Only the lines from the one that contains "The height and width of the screenshot is (480, 1001)." through the final line of the entries should be repeated, exactly as written.
□ □ □ □
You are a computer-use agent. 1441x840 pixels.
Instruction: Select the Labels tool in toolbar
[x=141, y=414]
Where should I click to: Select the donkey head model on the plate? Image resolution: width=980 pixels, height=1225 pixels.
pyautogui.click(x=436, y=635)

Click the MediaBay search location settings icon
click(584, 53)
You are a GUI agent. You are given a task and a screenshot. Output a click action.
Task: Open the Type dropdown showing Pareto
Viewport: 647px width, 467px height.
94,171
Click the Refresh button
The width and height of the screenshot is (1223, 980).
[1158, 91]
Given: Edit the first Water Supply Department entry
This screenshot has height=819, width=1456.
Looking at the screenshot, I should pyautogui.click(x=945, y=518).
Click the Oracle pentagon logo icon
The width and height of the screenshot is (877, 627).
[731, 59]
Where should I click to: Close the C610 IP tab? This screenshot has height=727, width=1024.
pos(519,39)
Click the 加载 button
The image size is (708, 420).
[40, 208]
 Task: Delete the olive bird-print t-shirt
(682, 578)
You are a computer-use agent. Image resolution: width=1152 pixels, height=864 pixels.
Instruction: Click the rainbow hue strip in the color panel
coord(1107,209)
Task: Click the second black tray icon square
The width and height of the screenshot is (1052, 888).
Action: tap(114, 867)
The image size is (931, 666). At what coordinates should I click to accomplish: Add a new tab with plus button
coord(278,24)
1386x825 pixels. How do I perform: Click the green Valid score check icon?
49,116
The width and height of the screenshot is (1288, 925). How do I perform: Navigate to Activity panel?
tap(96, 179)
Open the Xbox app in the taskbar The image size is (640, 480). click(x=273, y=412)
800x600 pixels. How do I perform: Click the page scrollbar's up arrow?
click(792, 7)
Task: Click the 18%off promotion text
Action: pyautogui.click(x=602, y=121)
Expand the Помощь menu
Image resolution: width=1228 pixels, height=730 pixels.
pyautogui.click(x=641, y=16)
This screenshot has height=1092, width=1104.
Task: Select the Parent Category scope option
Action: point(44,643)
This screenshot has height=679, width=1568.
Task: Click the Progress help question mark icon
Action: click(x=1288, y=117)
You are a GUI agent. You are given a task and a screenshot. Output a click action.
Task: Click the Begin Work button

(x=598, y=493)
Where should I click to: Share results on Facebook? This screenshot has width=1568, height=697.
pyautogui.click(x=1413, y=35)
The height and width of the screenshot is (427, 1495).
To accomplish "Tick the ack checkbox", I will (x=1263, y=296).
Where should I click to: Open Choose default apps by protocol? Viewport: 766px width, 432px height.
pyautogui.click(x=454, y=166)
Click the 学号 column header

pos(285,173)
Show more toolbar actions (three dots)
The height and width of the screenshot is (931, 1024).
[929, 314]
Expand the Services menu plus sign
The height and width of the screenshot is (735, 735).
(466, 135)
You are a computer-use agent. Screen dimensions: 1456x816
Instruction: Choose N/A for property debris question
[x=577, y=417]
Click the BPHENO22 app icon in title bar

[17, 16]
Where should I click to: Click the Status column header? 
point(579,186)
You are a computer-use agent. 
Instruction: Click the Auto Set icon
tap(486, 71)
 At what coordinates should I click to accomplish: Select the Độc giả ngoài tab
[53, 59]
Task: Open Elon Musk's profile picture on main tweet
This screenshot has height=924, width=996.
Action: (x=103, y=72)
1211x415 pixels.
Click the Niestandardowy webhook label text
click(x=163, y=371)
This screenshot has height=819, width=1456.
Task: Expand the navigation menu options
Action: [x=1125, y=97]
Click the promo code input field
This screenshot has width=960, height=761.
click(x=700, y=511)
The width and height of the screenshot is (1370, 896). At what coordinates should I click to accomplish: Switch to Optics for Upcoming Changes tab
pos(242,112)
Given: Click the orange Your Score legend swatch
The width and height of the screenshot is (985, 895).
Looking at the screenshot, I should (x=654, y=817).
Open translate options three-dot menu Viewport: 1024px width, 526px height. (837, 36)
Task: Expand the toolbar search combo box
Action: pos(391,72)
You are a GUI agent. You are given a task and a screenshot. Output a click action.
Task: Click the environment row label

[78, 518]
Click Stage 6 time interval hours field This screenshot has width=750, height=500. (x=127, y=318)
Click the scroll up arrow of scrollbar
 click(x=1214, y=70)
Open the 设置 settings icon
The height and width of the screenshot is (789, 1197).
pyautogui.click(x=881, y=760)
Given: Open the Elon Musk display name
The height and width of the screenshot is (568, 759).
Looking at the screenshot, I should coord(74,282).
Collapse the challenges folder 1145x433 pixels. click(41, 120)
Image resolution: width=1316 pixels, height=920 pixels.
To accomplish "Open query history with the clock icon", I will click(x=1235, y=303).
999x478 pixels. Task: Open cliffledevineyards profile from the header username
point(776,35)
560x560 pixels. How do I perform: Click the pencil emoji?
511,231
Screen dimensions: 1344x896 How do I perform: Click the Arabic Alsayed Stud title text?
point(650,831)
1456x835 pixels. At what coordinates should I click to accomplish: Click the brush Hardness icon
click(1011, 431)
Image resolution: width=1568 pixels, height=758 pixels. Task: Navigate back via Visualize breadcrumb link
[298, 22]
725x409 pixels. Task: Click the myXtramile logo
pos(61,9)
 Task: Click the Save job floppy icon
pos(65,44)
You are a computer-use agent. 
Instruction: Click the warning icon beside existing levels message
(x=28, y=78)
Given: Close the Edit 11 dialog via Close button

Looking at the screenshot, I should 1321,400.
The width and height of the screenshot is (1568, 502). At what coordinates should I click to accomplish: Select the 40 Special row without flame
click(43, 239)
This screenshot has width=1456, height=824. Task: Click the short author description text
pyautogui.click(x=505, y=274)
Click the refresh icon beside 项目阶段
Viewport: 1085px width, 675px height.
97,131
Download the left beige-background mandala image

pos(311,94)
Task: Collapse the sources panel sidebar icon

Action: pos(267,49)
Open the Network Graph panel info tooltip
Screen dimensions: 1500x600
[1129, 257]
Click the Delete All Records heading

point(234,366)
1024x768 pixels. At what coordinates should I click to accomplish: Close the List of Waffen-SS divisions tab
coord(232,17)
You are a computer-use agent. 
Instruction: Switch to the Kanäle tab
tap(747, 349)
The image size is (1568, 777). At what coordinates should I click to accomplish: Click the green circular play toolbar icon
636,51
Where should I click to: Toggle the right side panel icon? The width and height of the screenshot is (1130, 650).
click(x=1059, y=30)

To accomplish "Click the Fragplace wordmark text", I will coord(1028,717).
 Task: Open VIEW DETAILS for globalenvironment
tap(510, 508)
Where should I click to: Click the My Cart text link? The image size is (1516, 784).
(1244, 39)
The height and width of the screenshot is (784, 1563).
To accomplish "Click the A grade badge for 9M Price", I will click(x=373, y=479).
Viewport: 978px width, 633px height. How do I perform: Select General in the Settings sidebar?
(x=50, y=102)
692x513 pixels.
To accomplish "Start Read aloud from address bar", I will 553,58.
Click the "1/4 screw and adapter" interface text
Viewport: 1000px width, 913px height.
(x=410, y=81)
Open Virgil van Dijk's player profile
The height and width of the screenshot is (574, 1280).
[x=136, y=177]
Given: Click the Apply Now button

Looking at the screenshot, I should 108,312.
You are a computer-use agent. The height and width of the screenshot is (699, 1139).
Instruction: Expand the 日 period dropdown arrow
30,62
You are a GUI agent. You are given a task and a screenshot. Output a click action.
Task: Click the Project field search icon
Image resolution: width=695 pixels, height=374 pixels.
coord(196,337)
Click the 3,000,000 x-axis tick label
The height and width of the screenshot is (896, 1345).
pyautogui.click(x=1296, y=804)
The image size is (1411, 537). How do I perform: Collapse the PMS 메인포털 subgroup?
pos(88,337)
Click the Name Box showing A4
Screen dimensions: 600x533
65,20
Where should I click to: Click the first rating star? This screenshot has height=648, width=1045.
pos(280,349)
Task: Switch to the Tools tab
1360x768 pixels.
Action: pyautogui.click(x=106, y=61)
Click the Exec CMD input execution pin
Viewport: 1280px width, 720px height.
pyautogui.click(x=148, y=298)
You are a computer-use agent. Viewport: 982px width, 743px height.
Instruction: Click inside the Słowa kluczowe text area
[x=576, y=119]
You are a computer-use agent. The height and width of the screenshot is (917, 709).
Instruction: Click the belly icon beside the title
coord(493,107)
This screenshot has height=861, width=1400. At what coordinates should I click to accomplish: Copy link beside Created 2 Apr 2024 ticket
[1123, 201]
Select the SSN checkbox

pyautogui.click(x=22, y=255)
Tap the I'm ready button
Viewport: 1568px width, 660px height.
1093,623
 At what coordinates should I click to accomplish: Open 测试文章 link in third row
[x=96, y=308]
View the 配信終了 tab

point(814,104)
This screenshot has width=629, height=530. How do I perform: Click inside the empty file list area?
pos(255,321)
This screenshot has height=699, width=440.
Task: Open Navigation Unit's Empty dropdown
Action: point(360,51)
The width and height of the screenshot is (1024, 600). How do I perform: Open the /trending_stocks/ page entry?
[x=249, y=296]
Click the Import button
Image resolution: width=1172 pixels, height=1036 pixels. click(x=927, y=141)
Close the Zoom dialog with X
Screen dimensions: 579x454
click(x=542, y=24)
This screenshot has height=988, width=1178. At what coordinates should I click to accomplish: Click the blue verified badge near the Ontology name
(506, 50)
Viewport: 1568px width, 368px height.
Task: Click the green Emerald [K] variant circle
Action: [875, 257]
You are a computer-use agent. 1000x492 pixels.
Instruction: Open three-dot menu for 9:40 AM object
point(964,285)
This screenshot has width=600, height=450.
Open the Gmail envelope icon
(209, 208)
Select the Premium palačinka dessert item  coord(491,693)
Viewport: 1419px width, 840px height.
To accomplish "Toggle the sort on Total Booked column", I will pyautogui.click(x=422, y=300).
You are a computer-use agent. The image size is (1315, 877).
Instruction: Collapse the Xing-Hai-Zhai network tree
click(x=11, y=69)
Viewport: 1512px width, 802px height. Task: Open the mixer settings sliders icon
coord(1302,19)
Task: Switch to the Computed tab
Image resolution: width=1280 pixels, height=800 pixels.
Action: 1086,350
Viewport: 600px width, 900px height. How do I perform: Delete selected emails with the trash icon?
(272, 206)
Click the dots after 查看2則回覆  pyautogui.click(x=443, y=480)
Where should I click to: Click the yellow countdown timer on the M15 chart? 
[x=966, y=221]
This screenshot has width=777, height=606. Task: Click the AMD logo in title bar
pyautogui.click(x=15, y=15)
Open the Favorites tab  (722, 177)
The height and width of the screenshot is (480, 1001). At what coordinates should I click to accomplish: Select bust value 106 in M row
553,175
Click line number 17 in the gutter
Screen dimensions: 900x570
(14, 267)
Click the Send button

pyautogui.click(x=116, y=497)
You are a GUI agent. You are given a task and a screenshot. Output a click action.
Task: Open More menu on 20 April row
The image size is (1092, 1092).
□ □ □ □
Written answer:
The height and width of the screenshot is (480, 1001). At what coordinates should I click to accomplish: Select bust value 106 in M row
553,175
Click line number 17 in the gutter
Screen dimensions: 900x570
(14, 267)
Click the Send button

pyautogui.click(x=116, y=497)
You are a GUI agent. You are given a task and a screenshot. Output a click action.
Task: Open More menu on 20 April row
The image size is (1092, 1092).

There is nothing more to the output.